Data released on October 04, 2017
Large-scale image sets acquired by automated microscopy of perturbed samples enable a detailed comparison of cell states induced by each perturbation, such as a small molecule from a diverse library. Highly multiplexed measurements of cellular morphology can be extracted from each image and subsequently mined for a number of applications.
This microscopy data set includes 919,265 five-channel fields of view representing 30,616 tested compounds, available at The Cell Image Library repository. It also includes data files containing morphological features derived from each cell in each image, both at the single-cell level and population-averaged (i.e., per-well) level; the image analysis workflows that generated the morphological features are also provided. Quality-control metrics are provided as metadata, indicating fields of view that are out-of-focus or containing highly fluorescent material or debris. Lastly, chemical annotations are supplied for the compound treatments applied.
Because computational algorithms and methods for handling single-cell morphological measurements are not yet routine, the dataset serves as a useful resource for the wider scientific community applying morphological (image-based) profiling. The data set can be mined for many purposes, including small-molecule library enrichment and chemical mechanism-of-action studies, such as target identification. Integration with genetically-perturbed datasets could enable identification of small-molecule mimetics of particular disease- or gene-related phenotypes that could be useful as probes or potential starting points for development of future therapeutics.

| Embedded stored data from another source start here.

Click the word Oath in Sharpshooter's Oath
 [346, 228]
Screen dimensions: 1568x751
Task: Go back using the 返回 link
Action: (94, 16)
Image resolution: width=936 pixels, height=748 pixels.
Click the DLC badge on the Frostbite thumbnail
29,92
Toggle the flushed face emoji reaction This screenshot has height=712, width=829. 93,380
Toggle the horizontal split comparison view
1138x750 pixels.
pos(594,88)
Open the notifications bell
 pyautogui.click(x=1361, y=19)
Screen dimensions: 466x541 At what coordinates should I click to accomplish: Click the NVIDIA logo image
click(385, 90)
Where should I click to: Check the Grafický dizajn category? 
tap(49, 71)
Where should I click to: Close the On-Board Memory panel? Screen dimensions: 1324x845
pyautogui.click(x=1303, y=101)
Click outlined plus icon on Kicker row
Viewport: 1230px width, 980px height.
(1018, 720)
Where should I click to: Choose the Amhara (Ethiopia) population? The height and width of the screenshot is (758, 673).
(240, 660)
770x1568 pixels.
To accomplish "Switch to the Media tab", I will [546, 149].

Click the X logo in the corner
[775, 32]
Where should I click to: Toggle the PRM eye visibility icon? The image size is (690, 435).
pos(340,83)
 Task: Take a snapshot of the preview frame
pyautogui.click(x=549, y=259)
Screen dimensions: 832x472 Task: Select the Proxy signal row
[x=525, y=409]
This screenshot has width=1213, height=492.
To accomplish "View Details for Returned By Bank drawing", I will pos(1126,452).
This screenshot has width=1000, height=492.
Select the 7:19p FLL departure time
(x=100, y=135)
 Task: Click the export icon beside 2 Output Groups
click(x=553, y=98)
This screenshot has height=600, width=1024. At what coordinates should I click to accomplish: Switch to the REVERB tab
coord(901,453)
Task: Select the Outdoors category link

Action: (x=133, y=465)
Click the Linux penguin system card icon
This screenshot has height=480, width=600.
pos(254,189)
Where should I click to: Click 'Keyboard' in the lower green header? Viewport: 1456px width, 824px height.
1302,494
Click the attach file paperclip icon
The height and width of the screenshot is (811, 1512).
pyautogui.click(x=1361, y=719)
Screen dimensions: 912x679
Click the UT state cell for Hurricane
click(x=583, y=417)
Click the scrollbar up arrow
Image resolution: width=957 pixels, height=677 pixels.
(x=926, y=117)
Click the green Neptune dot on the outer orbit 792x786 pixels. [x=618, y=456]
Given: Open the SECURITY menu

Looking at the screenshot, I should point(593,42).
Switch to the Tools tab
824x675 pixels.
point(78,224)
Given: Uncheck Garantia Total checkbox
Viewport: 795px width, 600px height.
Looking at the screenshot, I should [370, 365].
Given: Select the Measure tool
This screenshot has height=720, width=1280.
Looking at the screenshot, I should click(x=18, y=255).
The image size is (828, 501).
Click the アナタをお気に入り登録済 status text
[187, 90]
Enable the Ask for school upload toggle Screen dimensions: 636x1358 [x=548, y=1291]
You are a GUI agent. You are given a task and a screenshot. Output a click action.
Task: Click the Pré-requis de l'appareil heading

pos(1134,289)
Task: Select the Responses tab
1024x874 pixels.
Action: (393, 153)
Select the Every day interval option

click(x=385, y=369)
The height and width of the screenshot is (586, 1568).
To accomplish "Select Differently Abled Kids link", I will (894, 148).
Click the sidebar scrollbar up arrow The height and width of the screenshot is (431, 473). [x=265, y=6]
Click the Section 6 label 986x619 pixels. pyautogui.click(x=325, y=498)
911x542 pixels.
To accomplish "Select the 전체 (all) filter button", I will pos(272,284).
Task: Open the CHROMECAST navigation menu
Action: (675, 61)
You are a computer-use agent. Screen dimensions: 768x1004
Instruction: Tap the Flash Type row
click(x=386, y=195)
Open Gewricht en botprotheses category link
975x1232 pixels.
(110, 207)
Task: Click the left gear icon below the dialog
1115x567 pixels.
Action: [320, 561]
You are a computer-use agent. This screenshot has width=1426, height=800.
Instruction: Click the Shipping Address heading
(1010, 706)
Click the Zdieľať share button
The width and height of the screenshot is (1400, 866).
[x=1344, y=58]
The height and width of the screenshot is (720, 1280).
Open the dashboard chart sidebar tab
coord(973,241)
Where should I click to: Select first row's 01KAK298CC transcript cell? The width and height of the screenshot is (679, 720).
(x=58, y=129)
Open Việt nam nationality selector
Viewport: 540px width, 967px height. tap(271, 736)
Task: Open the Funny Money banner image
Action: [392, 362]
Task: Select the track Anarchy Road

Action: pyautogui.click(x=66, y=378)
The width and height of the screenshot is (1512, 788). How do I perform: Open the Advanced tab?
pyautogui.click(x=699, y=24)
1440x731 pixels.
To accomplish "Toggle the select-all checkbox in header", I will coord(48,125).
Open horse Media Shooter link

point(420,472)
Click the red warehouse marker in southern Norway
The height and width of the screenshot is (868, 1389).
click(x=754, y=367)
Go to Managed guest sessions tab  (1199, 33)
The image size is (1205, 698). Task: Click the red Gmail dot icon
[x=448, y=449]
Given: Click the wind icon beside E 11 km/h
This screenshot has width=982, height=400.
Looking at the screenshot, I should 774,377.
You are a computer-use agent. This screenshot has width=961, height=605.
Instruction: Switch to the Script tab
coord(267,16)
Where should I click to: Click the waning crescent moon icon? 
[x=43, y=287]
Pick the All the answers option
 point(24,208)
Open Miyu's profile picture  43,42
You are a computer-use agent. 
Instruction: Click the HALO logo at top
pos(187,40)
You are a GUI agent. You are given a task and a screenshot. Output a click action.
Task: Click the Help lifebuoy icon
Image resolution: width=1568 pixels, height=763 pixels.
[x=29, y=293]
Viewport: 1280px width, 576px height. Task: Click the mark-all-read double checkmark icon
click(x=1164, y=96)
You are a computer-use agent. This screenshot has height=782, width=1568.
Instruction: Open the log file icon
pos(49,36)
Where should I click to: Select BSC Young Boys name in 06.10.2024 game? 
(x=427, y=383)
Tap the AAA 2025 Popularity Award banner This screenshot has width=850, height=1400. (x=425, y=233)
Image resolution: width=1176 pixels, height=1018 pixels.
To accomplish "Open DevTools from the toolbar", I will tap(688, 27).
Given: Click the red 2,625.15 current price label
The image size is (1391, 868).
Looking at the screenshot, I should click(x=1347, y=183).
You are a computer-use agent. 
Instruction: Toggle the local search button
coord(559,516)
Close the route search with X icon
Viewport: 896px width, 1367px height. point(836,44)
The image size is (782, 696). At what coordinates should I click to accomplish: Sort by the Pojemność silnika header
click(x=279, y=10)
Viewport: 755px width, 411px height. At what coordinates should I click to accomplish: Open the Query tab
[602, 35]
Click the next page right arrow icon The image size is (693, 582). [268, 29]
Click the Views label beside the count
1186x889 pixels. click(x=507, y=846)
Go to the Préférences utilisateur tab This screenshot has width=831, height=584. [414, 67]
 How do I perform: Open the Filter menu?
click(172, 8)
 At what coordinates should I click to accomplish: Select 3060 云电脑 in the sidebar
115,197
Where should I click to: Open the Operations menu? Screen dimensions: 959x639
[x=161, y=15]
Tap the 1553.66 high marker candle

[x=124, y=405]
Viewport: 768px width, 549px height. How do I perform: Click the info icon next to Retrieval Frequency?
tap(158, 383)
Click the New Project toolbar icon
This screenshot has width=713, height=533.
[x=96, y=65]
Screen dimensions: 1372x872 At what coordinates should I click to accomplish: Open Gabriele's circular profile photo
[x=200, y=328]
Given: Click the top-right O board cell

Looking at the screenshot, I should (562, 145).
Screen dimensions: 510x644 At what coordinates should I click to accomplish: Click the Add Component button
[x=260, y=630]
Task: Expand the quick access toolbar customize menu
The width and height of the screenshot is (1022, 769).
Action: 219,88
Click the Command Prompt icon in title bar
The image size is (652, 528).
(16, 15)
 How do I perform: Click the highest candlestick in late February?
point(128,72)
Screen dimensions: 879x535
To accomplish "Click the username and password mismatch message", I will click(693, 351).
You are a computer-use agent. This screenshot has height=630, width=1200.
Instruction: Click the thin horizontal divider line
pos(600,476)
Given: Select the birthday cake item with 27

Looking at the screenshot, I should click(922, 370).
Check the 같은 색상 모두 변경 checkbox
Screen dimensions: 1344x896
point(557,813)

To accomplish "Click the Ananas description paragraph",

The current version of the dataset was generated using updated CellProfiler pipelines to improve the quality of cell and nucleus segmentations. To evaluate the quality of segmentations, 30 wells were randomly sampled across seven plate maps from the bioactive compound collection, and one site was randomly sampled per well, producing a test set of 210 five-channel images. Based on this set, two expert CellProfiler users produced an improved segmentation pipeline that was used to reprocess all the 406 plates. The updated pipeline also produces more measurements per cell (n=1783) compared to the previous version. This version of the dataset contains 7 fewer plates 406 compared to 413). Six of these (PlateIDs = 26782, 26783, 26784, 26791, 26792, 26796) correspond to plates that had later been reimaged and should not have been included in analysis. One set (25723) had several inconsistencies in the files that could not be resolved, and was therefore excluded.